Testo fornito:
----

Dopo un anno difficile fuori e dentro il campo, tutte le attenzioni sono focalizzate sul futuro di Karl-Anthony Towns, unico ululato nella notte senza fine dei T-Wolves.

FOTO: NBA.com

Karl-Anthony Towns è, senza alcun dubbio, il talento più cristallino presente a roster fra i Minnesota Timberwolves. Possedere un tale potenziale in una delle franchigie più in difficoltà a trovare una giusta alchimia comporta una serie di sottili intrecci fra voci di mercato, domande sul futuro e ansia da prestazione.

Per muoversi in un terreno così delicato, è importante partire da linee guida. In questo caso, da un semplice 3+2, visto e considerato che il 32 è anche il numero sulla schiena di Towns.


Due sono le parti in cui è necessario dividere un discorso preliminare. Prima di dedicare tutte le attenzioni atte a sciogliere il groviglio di argomenti fluttuanti attorno a Karl-Anthony Towns in quanto giocatore, è necessario un breve, ma doveroso, preambolo, dalla struttura bifida.

----

Dati in esame:
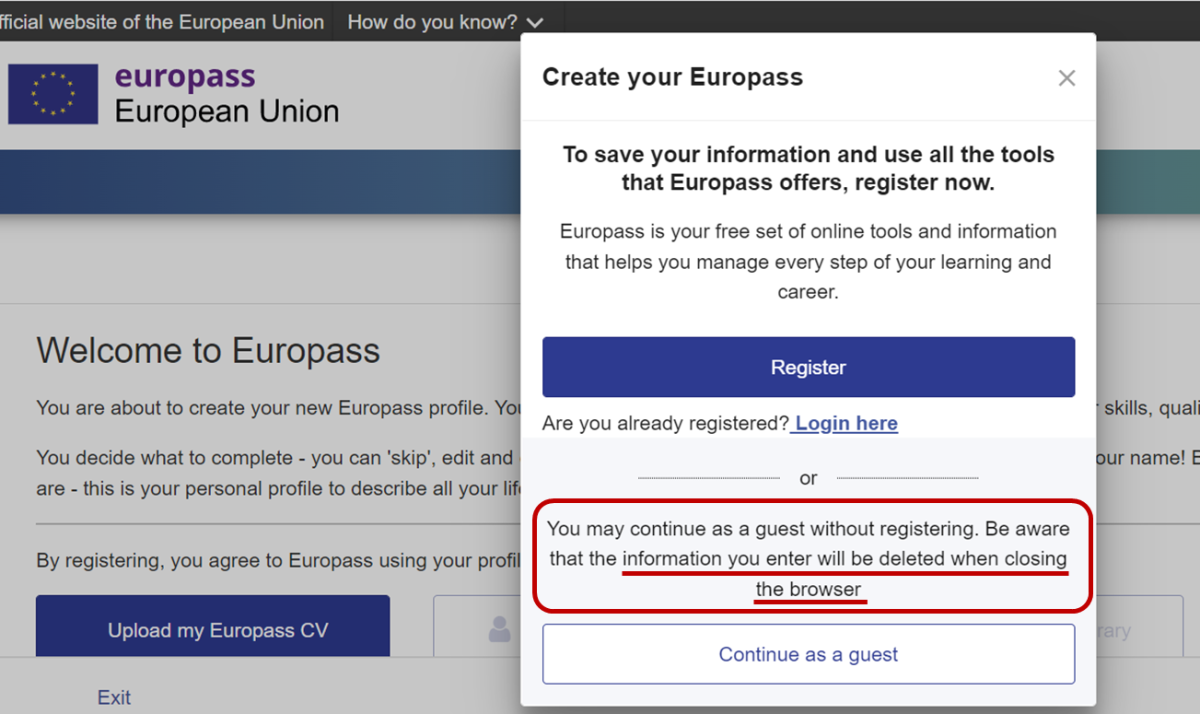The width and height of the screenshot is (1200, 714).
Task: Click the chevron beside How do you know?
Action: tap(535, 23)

----

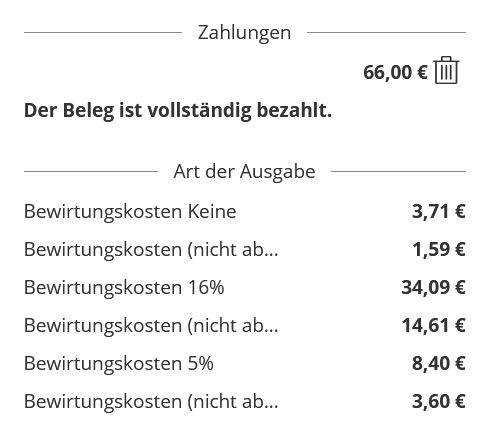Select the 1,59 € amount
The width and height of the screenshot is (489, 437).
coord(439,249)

----

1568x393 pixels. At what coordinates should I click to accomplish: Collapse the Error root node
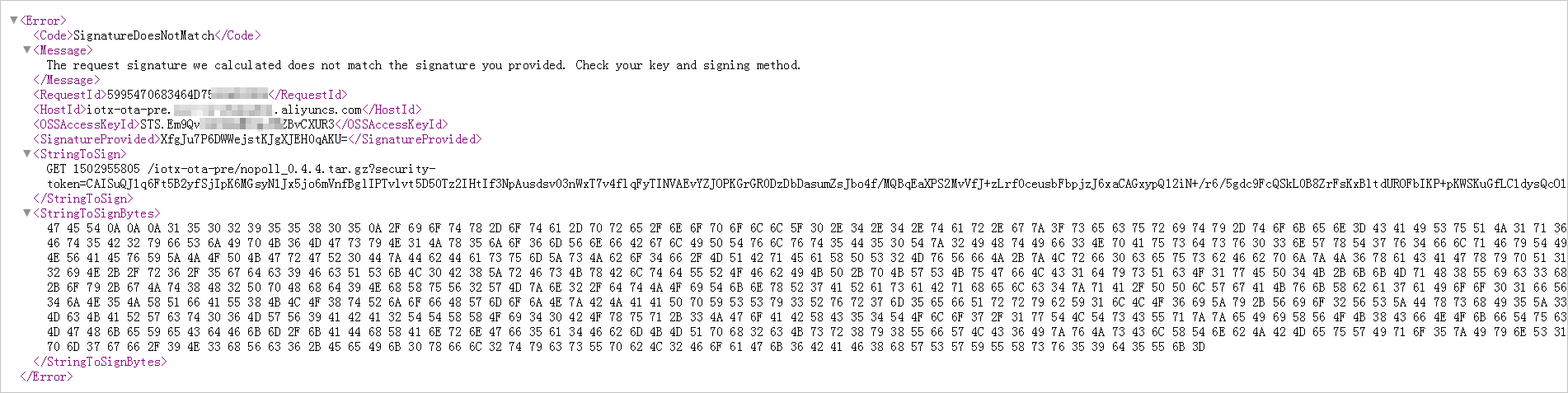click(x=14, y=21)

----

Compiti da svolgere:
1 > Per ciascuna affermazione, indica se concorda con il testo su Karl-Anthony Towns, rispondendo sì o no e citando alla lettera le parole del testo che lo stabiliscono.
(a) Towns è il talento più cristallino del roster dei Minnesota Timberwolves.
(b) Sulla schiena di Towns c'è il numero 23.
(c) Il discorso preliminare va diviso in tre parti.
2 > Riproduci fedelmente il passo del testo su Karl-Anthony Towns da "Due sono le" a "dalla struttura bifida.".

Soluzioni delle attività:
1 >
(a) Sì: «Karl-Anthony Towns è, senza alcun dubbio, il talento più cristallino presente a roster fra i Minnesota Timberwolves.»
(b) No: «il 32 è anche il numero sulla schiena di Towns»
(c) No: «Due sono le parti in cui è necessario dividere un discorso preliminare.»

2 >
Due sono le parti in cui è necessario dividere un discorso preliminare. Prima di dedicare tutte le attenzioni atte a sciogliere il groviglio di argomenti fluttuanti attorno a Karl-Anthony Towns in quanto giocatore, è necessario un breve, ma doveroso, preambolo, dalla struttura bifida.